Guatemala Congress bans same-sex marriage
Guatemala's Congress has voted in favour of a law which prohibits same-sex marriage.
The law will also prohibit the teaching of sexual diversity in schools and raise the prison sentences for women seeking abortion.
Abortion is banned in Guatemala except in cases where the woman's life is at risk.
In order to come into force, the law still needs to be signed by Guatemala's president, Alejandro Giammattei.
The "Life and Family Protection Law" was passed by an overwhelming majority in the conservative-led Congress.
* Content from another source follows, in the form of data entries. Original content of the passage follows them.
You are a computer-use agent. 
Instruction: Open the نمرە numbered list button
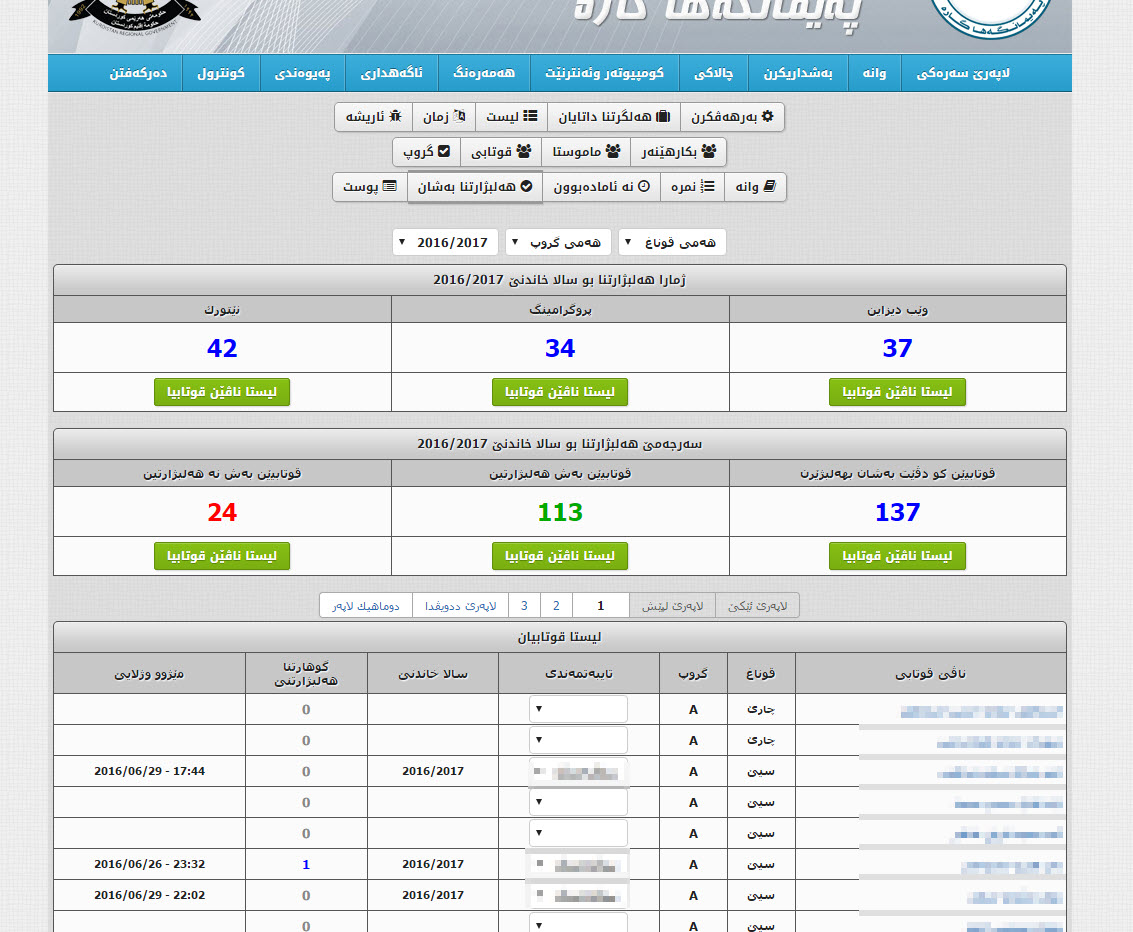click(x=693, y=187)
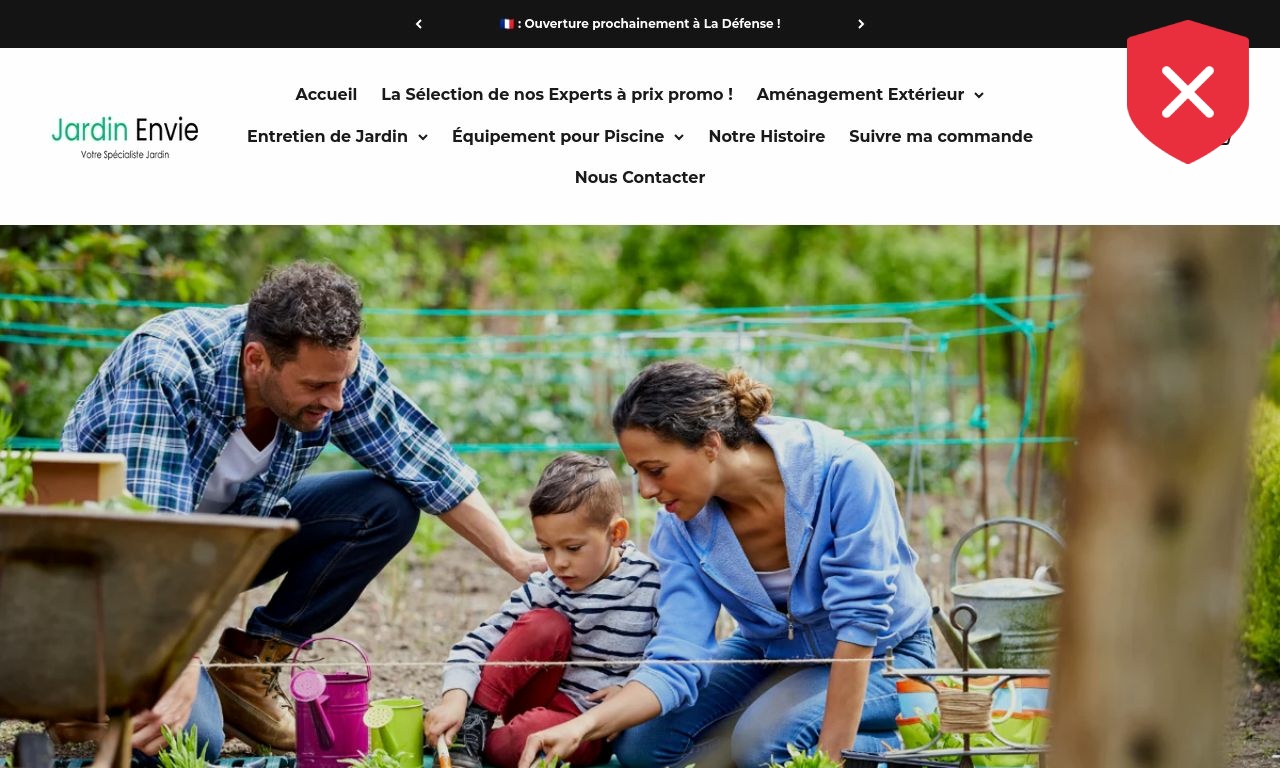Open La Sélection de nos Experts page
1280x768 pixels.
pyautogui.click(x=557, y=94)
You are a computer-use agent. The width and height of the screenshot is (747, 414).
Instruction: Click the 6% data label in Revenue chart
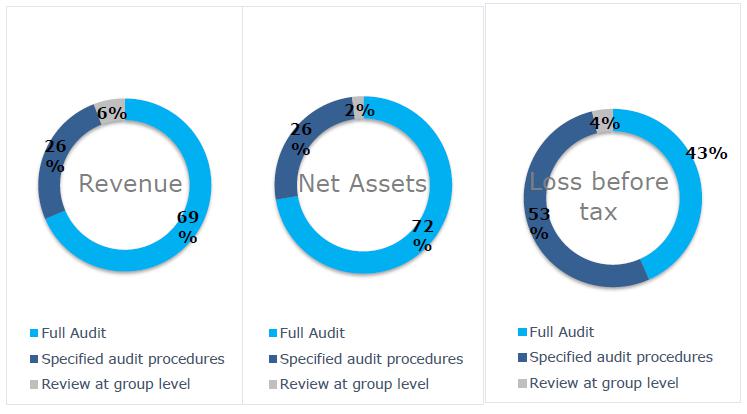coord(112,113)
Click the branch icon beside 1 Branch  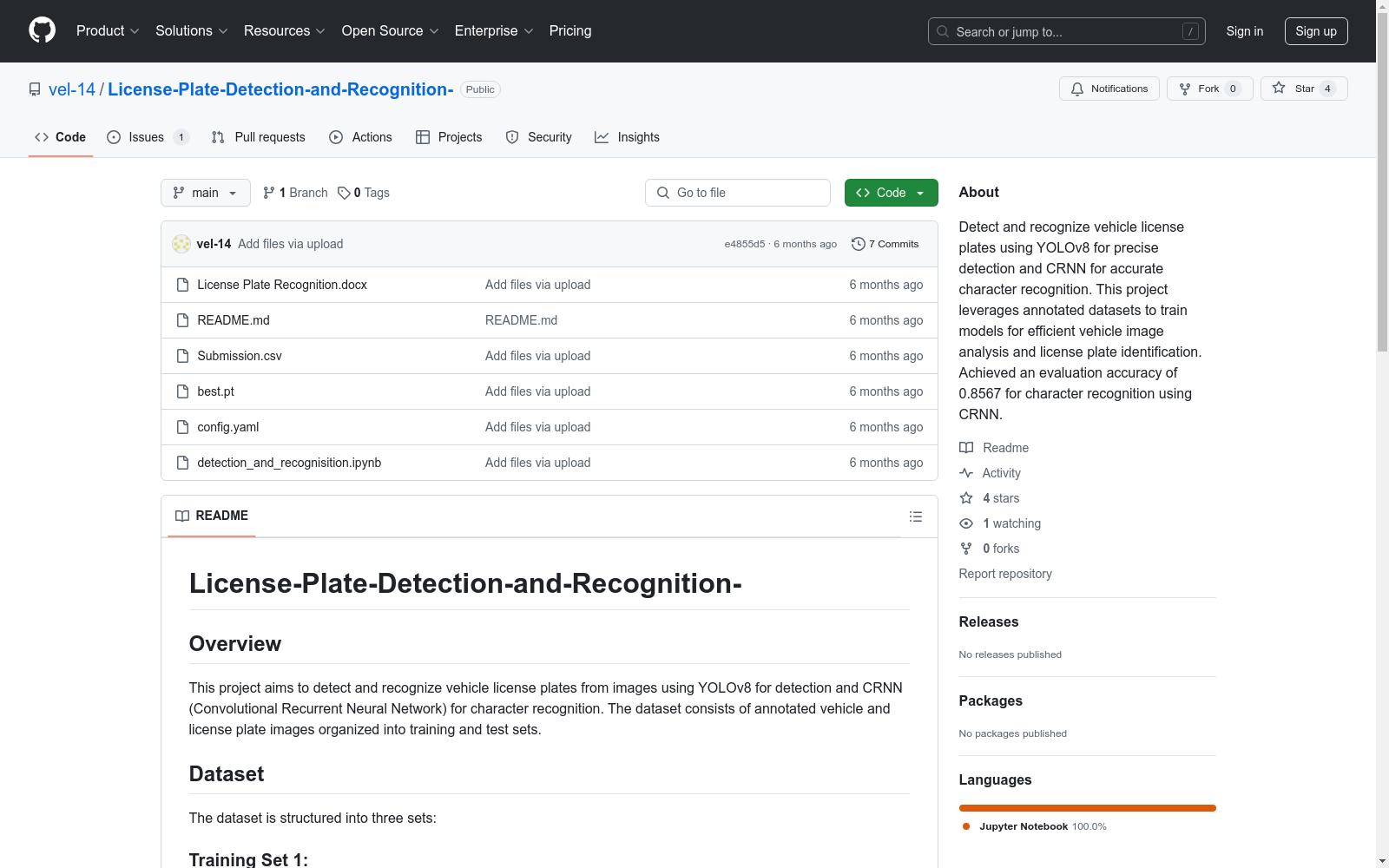[x=269, y=193]
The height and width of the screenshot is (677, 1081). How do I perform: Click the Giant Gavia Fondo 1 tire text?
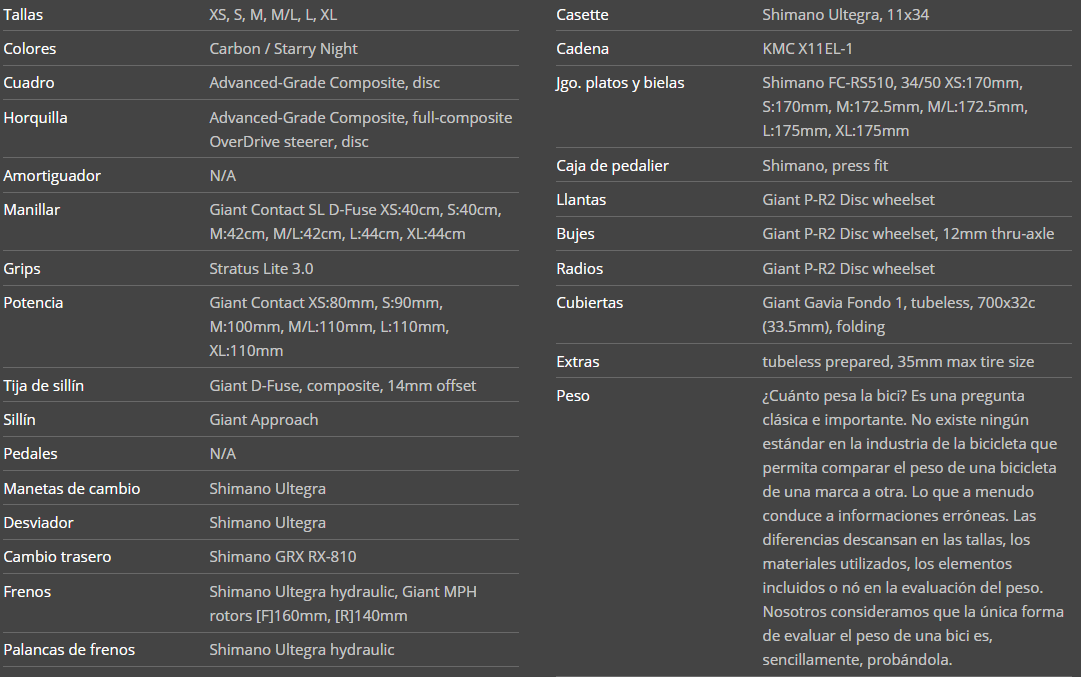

Only eight lawmakers out of 160 voted against it.
It is not yet clear, whether Mr Giammattei, a conservative, will sign it but many members of his party gave their backing to it.
Under the law, women who "have induced their own abortion or given their consent to another person to carry it out" will face a minimum of five years in jail, but the sentences could be much higher.
If signed by the president, it will reform Guatemala's Civil Code to "expressly prohibit same-sex marriages".
The law also stipulates that schools be banned from teaching pupils that "anything other than heterosexuality is normal".
One of the lawmakers who supported the bill, Patricia Sandoval, said that "under the concept of family we understand the union between a man and a woman".
Guatemala's human rights ombudsman, Jordán Rodas, called it a violation of rights and a "setback to freedom" and vowed to challenge it.
Opposition lawmaker Lucrecia Hernández urged President Giammattei to veto the law, arguing that it was unconstitutional.